I like to think that any well-educated engineer would recognise the criticality of the sensor input and the need for more than one sensor, possibly more than one form of technology and self-monitoring of the system with a fall-back means of operation also.

This makes me worry about the lack of basic education of all engineers in the field of risk.  A one semester unit on what an international standard on risk management says is not a substitute for some real science. As far as I can tell, that is what commonly happens, in my field of view at least.
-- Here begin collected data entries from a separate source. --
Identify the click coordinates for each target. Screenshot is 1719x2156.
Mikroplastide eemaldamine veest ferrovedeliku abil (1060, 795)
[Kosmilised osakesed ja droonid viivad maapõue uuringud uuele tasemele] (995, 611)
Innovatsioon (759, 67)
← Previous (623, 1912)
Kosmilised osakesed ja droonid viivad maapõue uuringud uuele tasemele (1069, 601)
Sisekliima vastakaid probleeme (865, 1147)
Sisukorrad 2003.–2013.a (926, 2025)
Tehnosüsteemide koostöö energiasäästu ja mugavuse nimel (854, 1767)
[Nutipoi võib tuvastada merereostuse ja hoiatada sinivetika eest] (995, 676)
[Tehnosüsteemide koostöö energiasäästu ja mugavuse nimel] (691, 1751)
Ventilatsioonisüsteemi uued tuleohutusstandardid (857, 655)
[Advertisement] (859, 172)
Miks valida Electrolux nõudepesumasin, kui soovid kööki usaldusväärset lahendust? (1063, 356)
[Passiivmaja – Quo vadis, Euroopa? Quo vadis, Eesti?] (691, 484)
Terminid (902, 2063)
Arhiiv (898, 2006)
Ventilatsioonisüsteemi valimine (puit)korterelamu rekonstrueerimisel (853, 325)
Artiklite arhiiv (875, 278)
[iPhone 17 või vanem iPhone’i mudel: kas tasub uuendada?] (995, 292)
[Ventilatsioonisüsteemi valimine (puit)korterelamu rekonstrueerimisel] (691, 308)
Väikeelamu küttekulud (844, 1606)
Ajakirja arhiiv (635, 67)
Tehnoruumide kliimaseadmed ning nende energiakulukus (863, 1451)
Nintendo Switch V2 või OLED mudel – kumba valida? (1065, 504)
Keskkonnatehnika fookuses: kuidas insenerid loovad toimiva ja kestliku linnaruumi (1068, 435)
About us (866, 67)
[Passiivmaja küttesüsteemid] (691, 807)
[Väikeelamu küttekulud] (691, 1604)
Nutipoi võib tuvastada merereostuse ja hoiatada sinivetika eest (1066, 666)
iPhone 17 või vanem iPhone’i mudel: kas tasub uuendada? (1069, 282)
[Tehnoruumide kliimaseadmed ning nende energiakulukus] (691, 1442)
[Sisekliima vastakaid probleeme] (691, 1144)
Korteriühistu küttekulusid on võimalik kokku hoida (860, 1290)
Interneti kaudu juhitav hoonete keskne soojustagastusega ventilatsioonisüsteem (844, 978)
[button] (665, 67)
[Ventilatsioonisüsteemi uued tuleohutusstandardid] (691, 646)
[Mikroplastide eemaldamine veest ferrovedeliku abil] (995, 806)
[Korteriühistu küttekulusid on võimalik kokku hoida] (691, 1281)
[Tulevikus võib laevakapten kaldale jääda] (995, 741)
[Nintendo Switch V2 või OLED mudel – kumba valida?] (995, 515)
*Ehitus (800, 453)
I find it disturbing that this central consideration is entirely absent from the report of the Expert Panel under the heading of “other topics”. I feel that Rowe would readily recognise that the FAA’s attention was limited to what he called a Risk Management System – what goes on within Boeing, whereas it should have been on the much, much broader approach of Systemic Risk Control.

My conclusions

  1. If you go looking for ‘causes’ as a precursor to explicit or implicit ‘blame’ you can always find them but they will be vague and unfocussed.
  2. If you focus on actual physical processes that have resulted in the spotlight being shone in the first case you can quickly see how to learn from the incident and benefit.  In this case, should Boeing be held responsible for the educational standards of engineers? What about the current state of the pendulum swing between engineer as CEO and accountant as CEO?
  3. Generalised ideas of an SMS should be kept away from the management of operational safety matters – being ones requiring technical knowledge to understand and control.
  4. Generalised ideas of what safety culture is should not be applied over the top of a pre-existing appropriate culture. I doubt that Prof. Reason would approve either.